## Stored records
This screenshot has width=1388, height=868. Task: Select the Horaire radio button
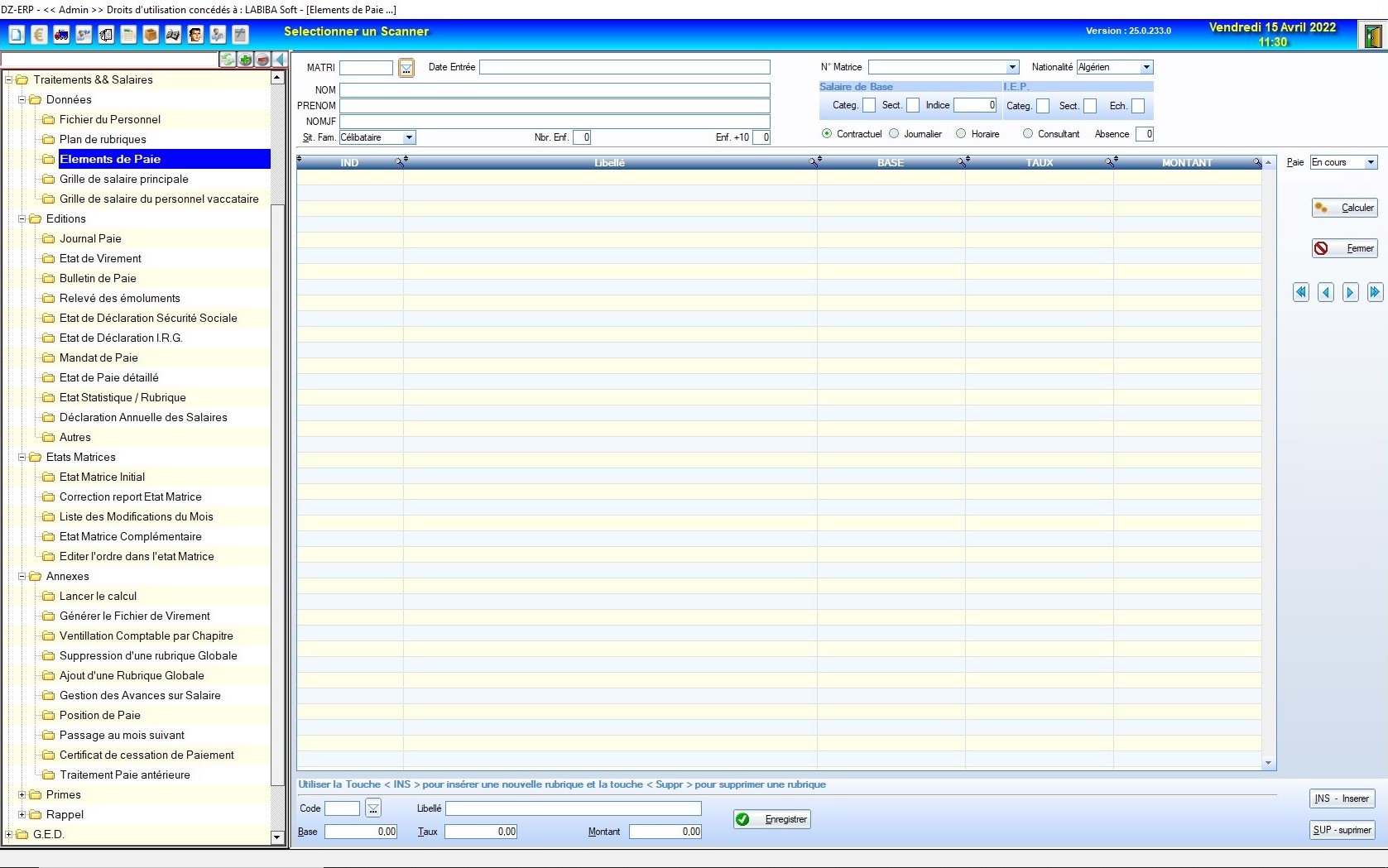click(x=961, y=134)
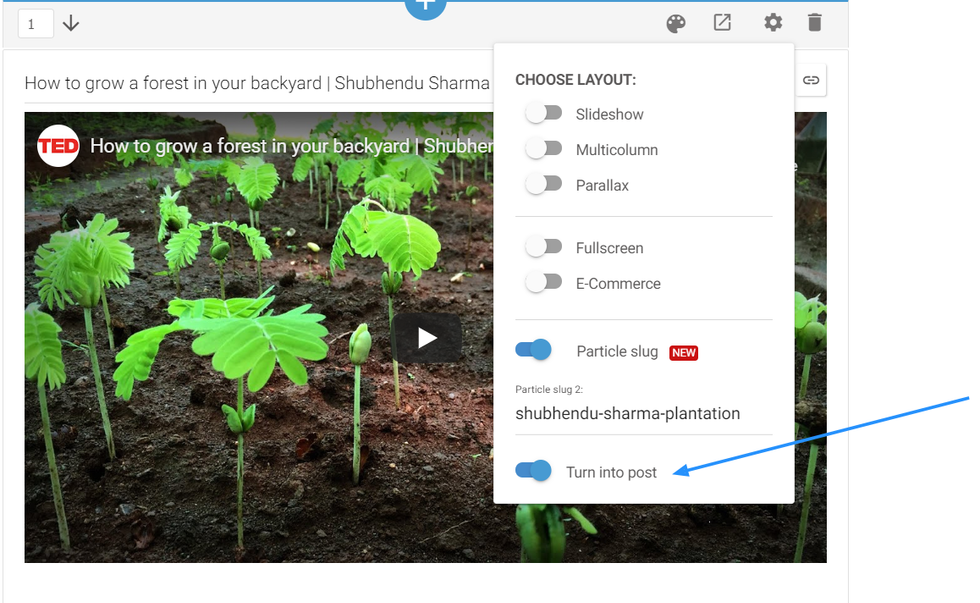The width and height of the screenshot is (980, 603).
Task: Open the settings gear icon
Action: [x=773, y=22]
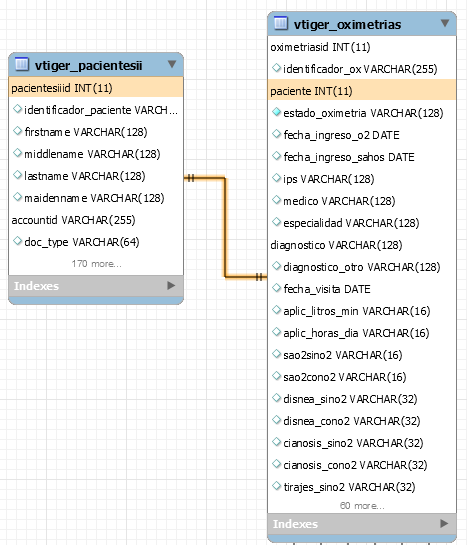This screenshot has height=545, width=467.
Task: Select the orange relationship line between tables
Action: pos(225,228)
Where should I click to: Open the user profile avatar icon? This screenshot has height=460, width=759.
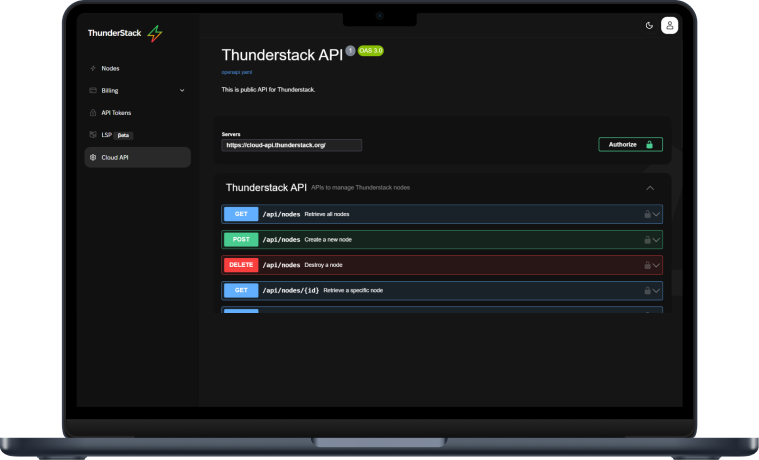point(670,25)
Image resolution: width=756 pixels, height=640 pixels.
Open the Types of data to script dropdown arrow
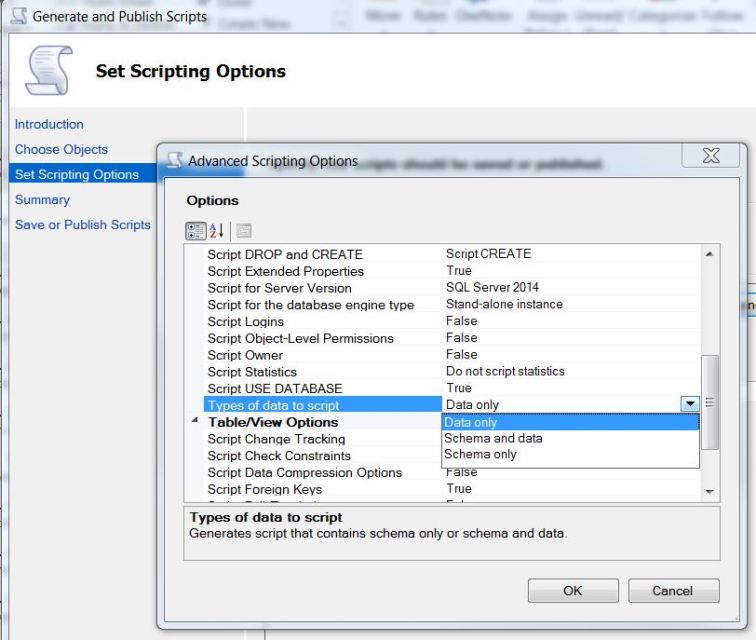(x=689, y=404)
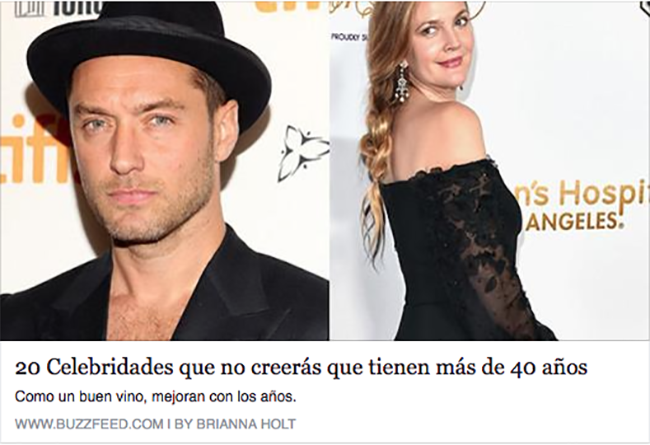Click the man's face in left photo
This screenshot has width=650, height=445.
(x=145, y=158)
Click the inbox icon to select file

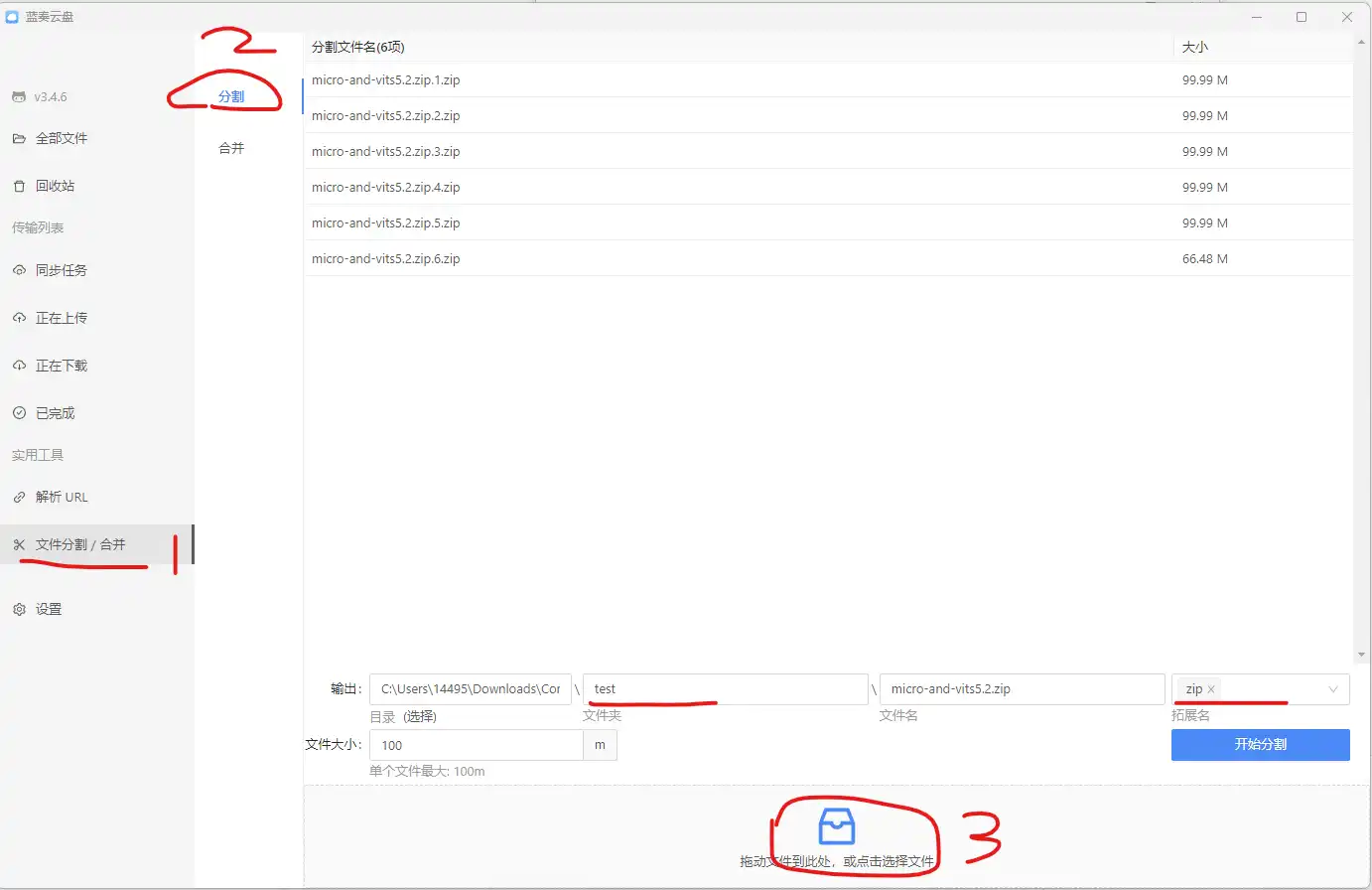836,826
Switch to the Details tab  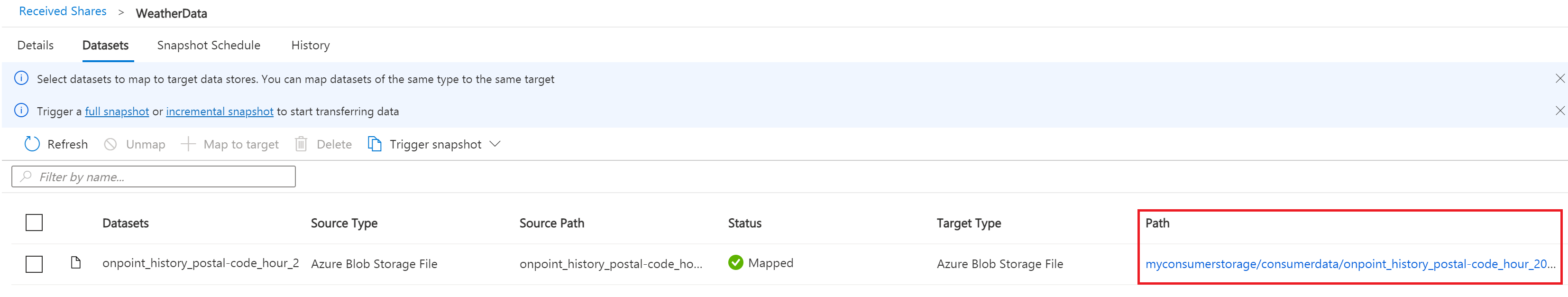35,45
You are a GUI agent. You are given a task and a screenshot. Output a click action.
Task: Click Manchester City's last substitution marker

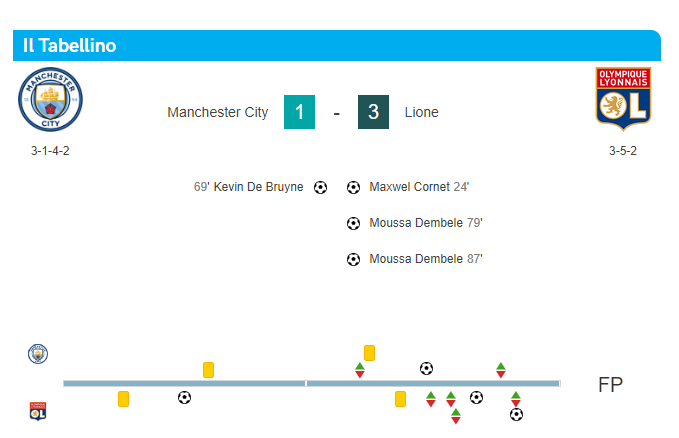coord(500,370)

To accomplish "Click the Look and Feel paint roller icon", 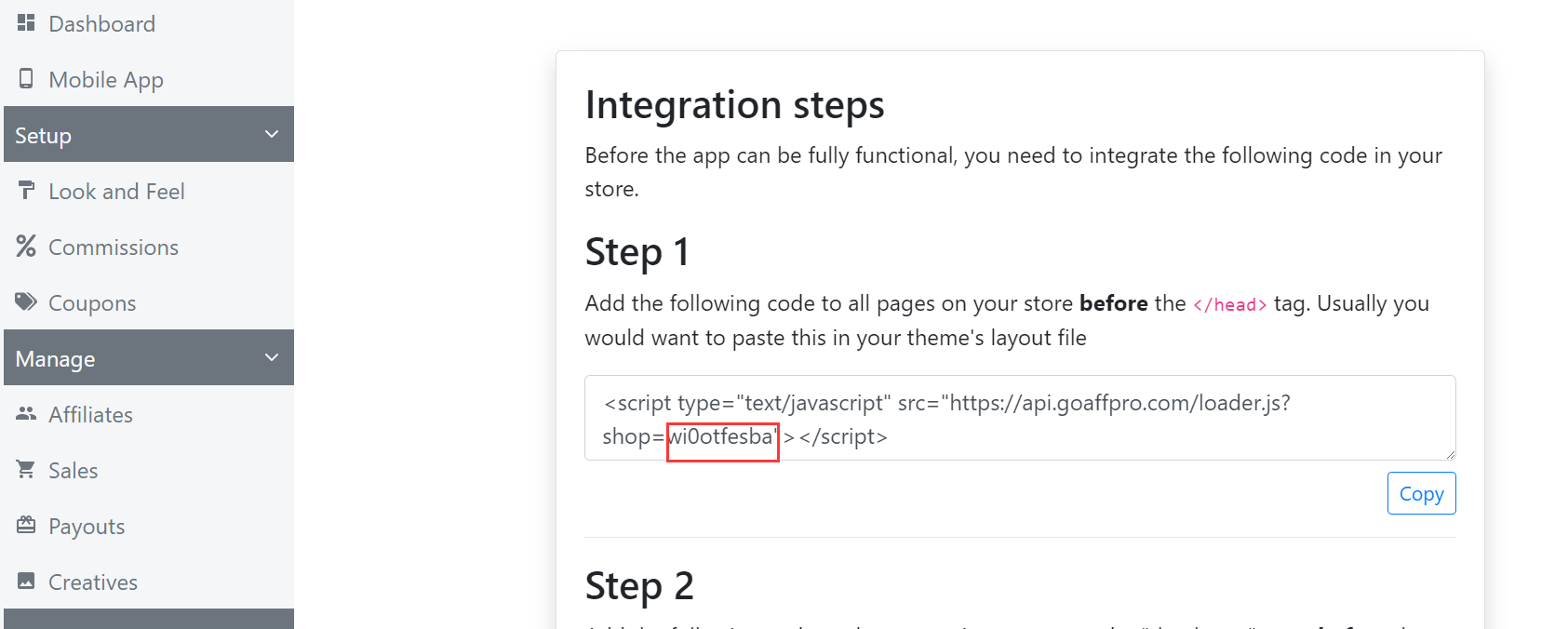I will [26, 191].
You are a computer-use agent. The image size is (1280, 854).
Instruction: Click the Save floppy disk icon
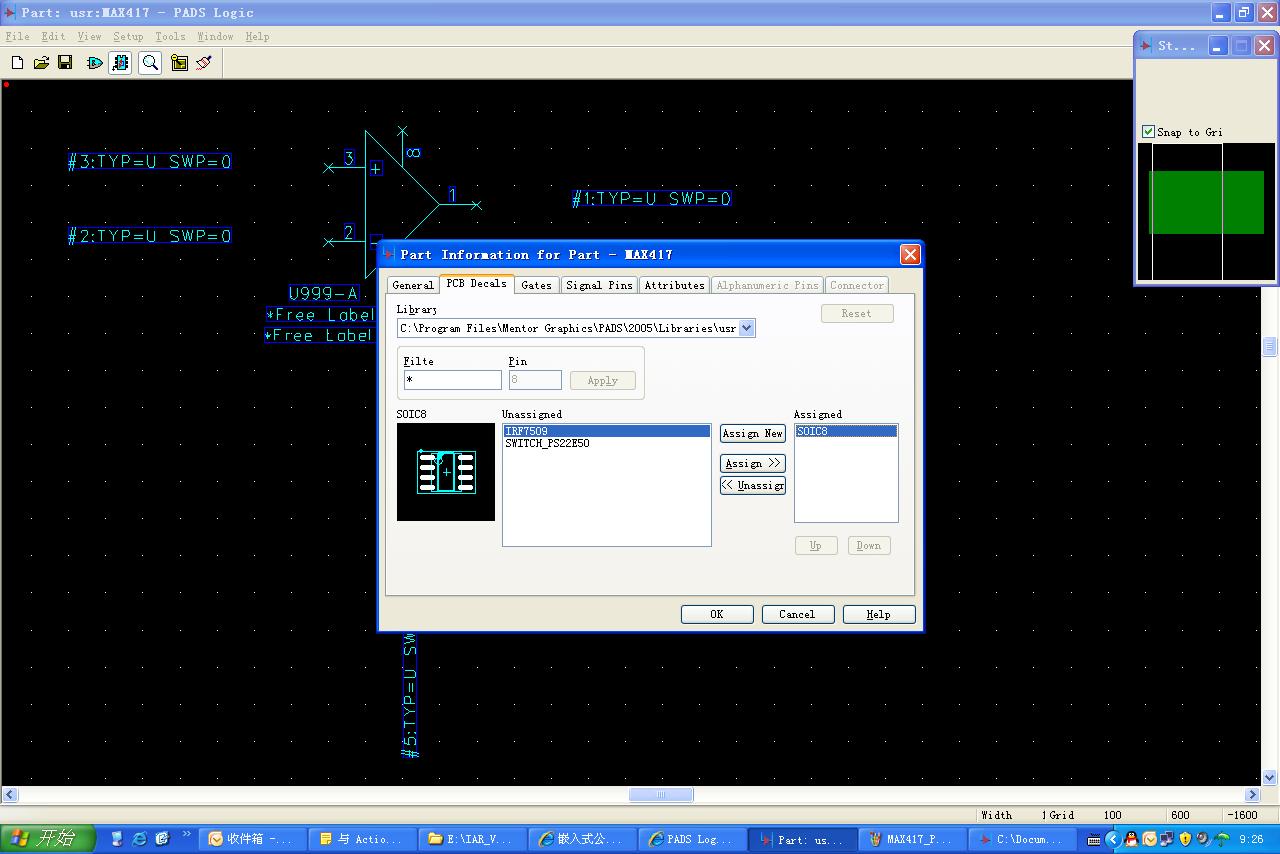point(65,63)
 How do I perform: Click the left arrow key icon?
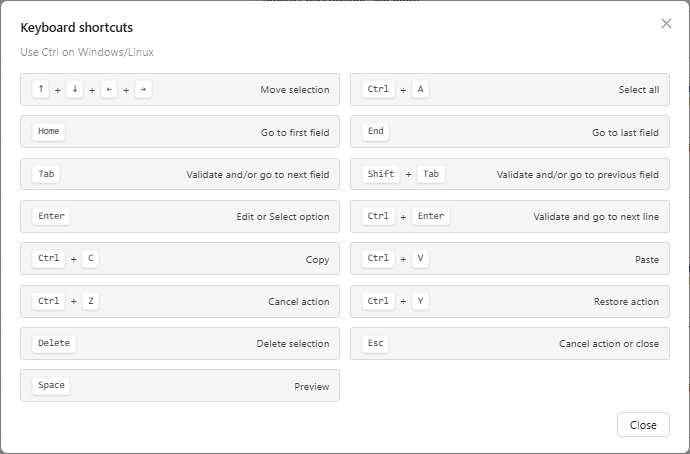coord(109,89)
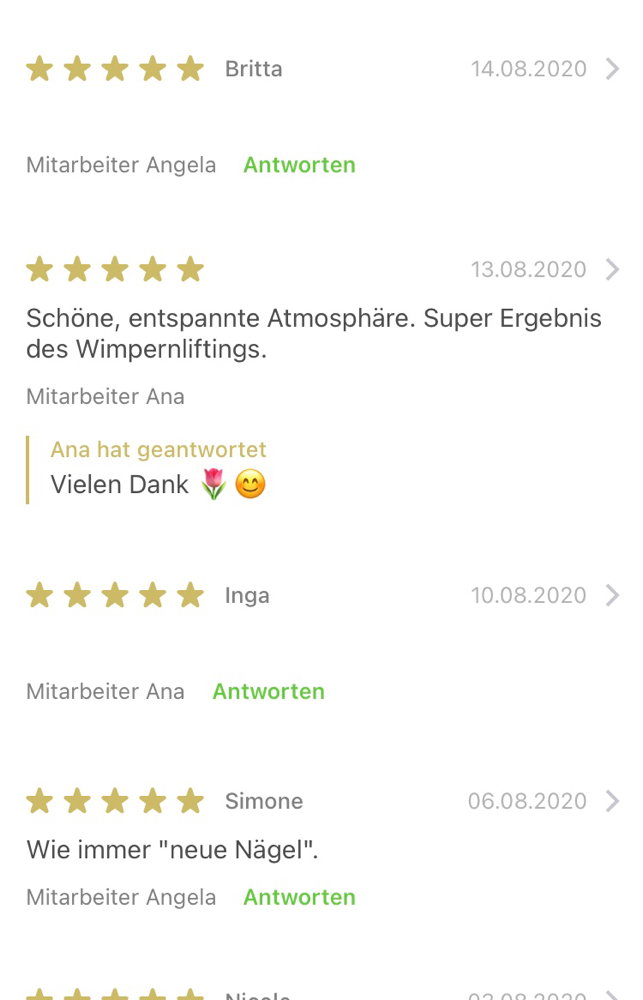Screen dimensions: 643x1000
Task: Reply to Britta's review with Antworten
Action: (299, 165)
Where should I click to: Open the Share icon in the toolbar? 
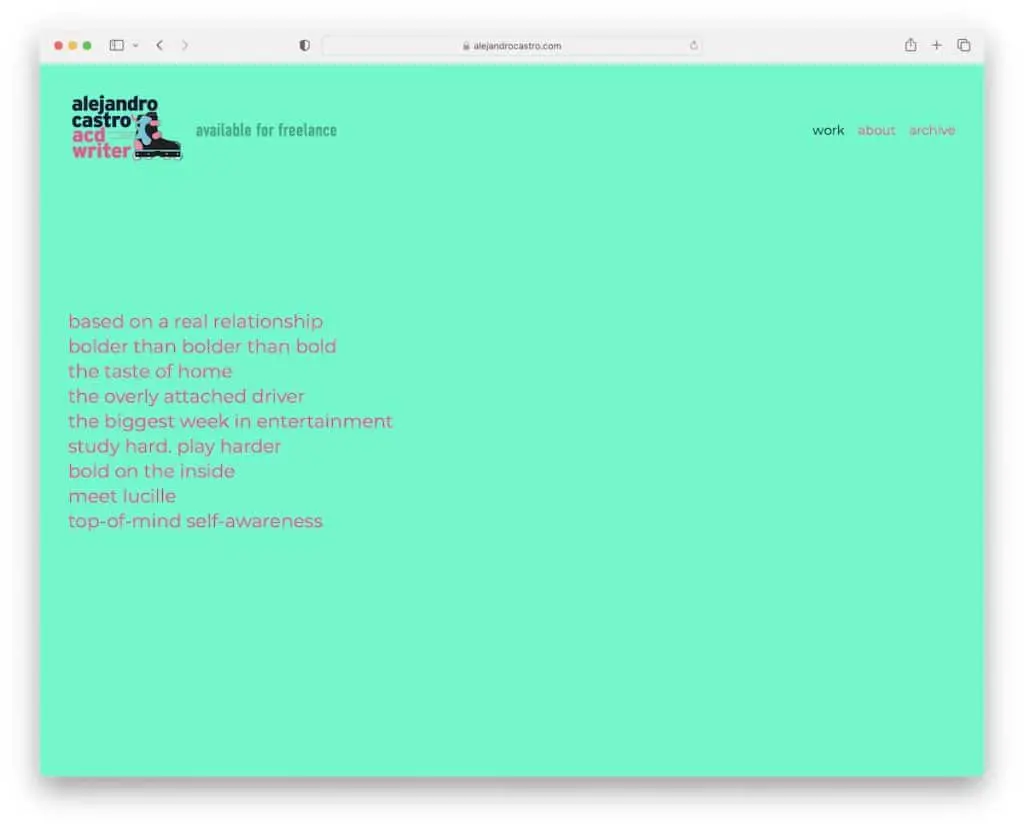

## TASK INSTRUCTIONS
Answer with one number: how many lines of the entries above include the word "agent".

## WRITTEN ANSWER
2